Increasing server cache is a great idea. The problem is that cache on a server only helps that server. What
if you could take the same or even a greater capacity of cache than the server is capable of upgrading to and serve it up on the network as cache that any and all servers can use, regardless of O/S, platform or mixtures of each? Because SSD presents itself as a disk, now you have the opportunity to put large segments of cache which can be used by all servers given permissions to do so.
In addition, the average lifecycle of performance servers is less than 36 months. Any investment of cache made to those servers may be lost upon installation of the new CPU’s. With a RamSan, simply unplug the fibre-channel connections from the old server and plug into the new and you’re up and running.
Many organizations will have servers which are only used heavily at certain times of the month. A perfect example is batch processing. With SSD, the administrator simply drags and drops a certain capacity of cache to a LUN created for the batch processing server(s) and batch processing can be done in record time.
What Applications Can Solid-State Disk Improve?

Entries from a collection
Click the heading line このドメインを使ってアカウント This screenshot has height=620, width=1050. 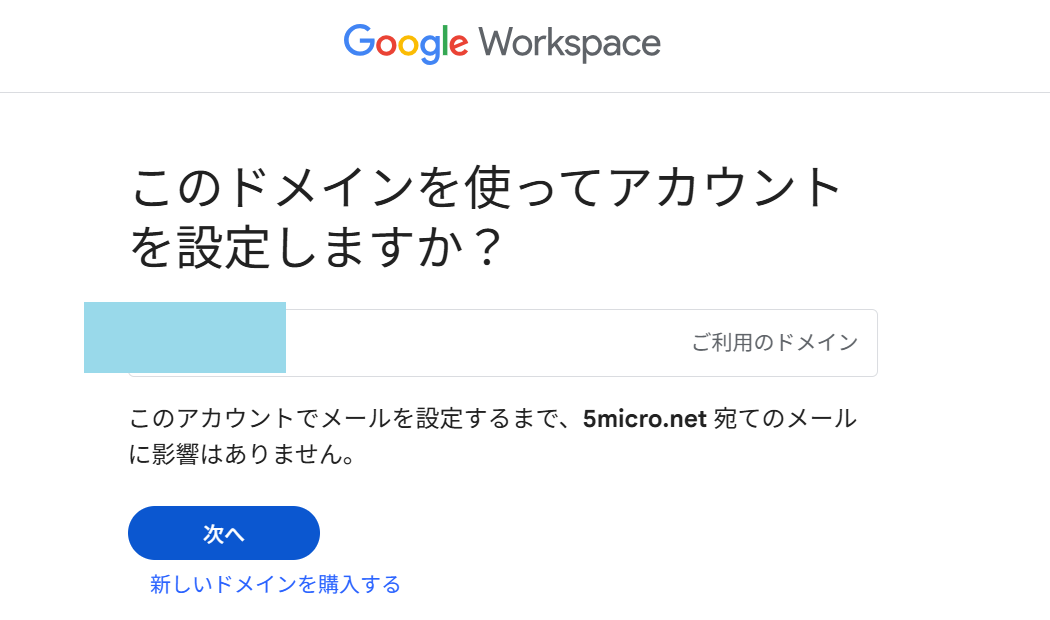(x=488, y=189)
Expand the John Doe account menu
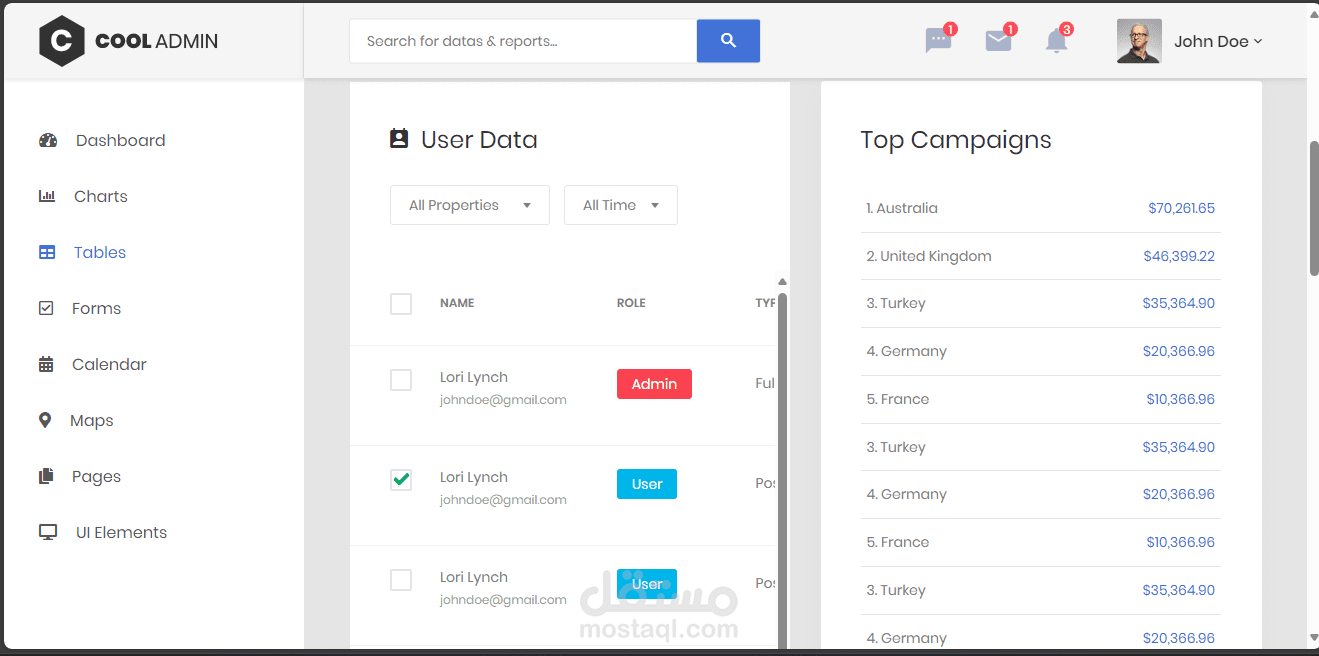This screenshot has width=1319, height=656. coord(1190,41)
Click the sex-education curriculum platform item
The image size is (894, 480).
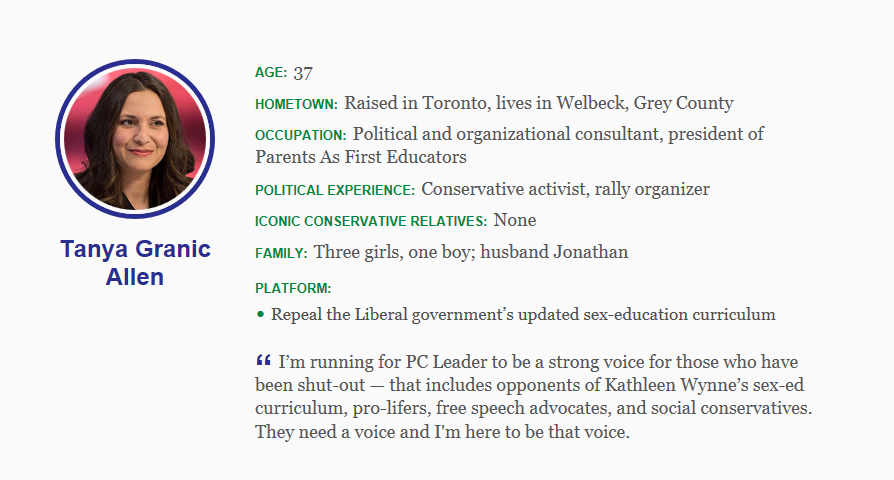tap(523, 315)
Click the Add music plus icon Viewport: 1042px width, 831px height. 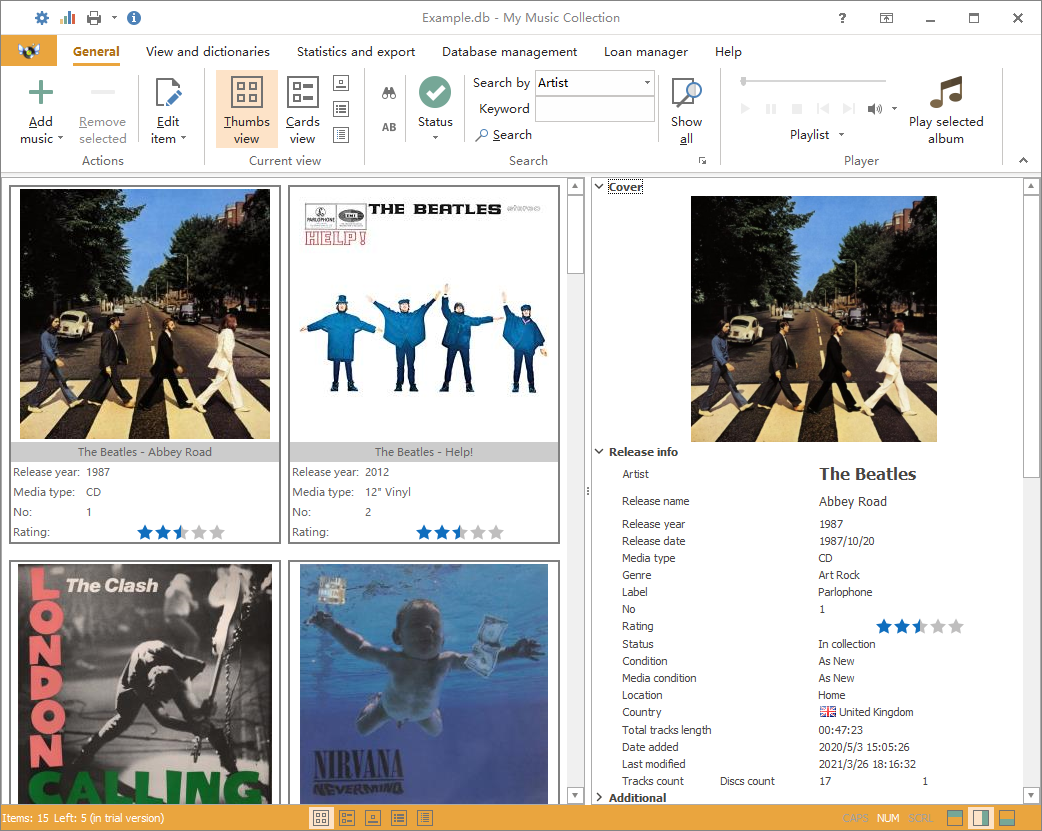[x=41, y=94]
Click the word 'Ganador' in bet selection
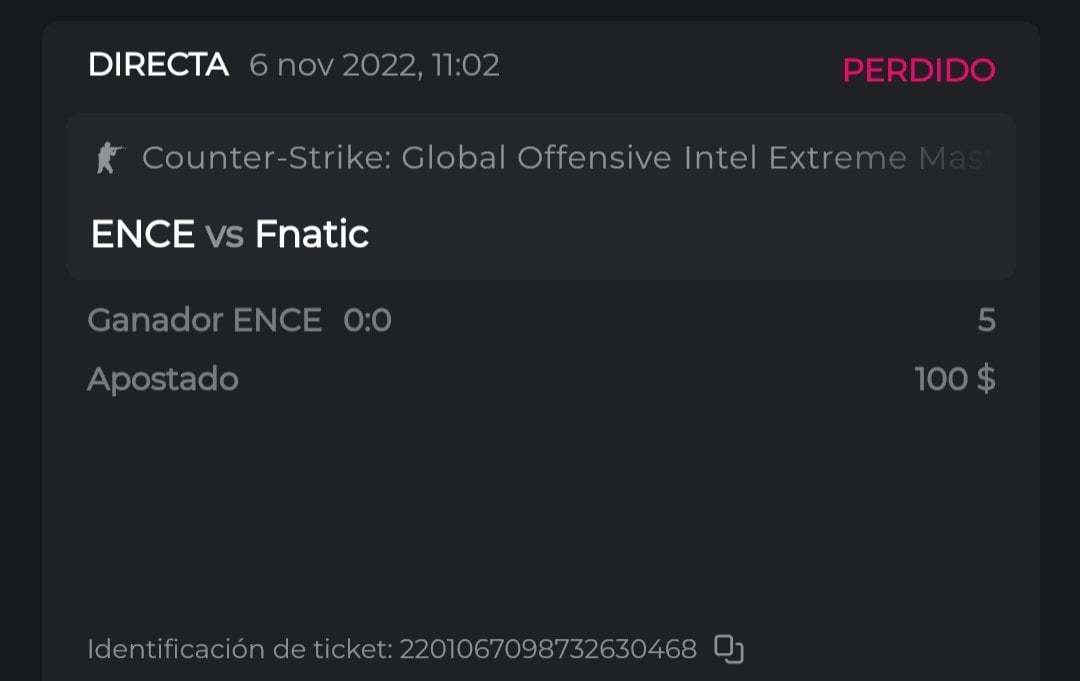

--- Exercises ---
1 - In the passage on solid-state disk caching, what is the average lifecycle of performance servers?
2 - Update the solid-state disk passage: write out the stretch from "Many organizations will" through "Solid-State Disk Improve?", putting "payroll processing" in place of "batch processing".
3 - Continue the passage on solid-state disk caching from the point where it stops.

--- Responses to the tasks ---
1 - Less than 36 months.

2 -
Many organizations will have servers which are only used heavily at certain times of the month. A perfect example is payroll processing. With SSD, the administrator simply drags and drops a certain capacity of cache to a LUN created for the payroll processing server(s) and payroll processing can be done in record time.
What Applications Can Solid-State Disk Improve?

3 -
SSD is great for speeding any application where I/O is a problem. Typical applications include Databases, MetaData, Web Hosting/Traffic, Biometrics, Email, Video Editing, etc. Basically, if you have an I/O bottleneck, the Ramsan can GREATLY improve your environment.
In a typical database scenario, as little as 2% of files can be directly linked to 65-80% of overall activity on the network. These files are typically indexes, tables, temps and logs…small in overall capacity, but heavy on accesses. These would be perfect candidates to move to SSD.
Remember, SSD is not meant to replace your RAID or Tape, but to enhance it.
How Can SSD help in Server Consolidation?
By putting the most accessed files on SSD, this takes the majority of the hits off the disk sets. In doing so, the disks then run faster, most importantly, the servers no longer have to wait for the disks, and therefore provide faster overall network performance. In most organizations, the average CPU Utilization, is roughly 50%. This means that servers work ½ the time and wait ½ the time. By implementing SSD, lighting fast response times results in typical utilizations of over 90%.
The Result: The typical datacenter can do much more with fewer servers to manage and support.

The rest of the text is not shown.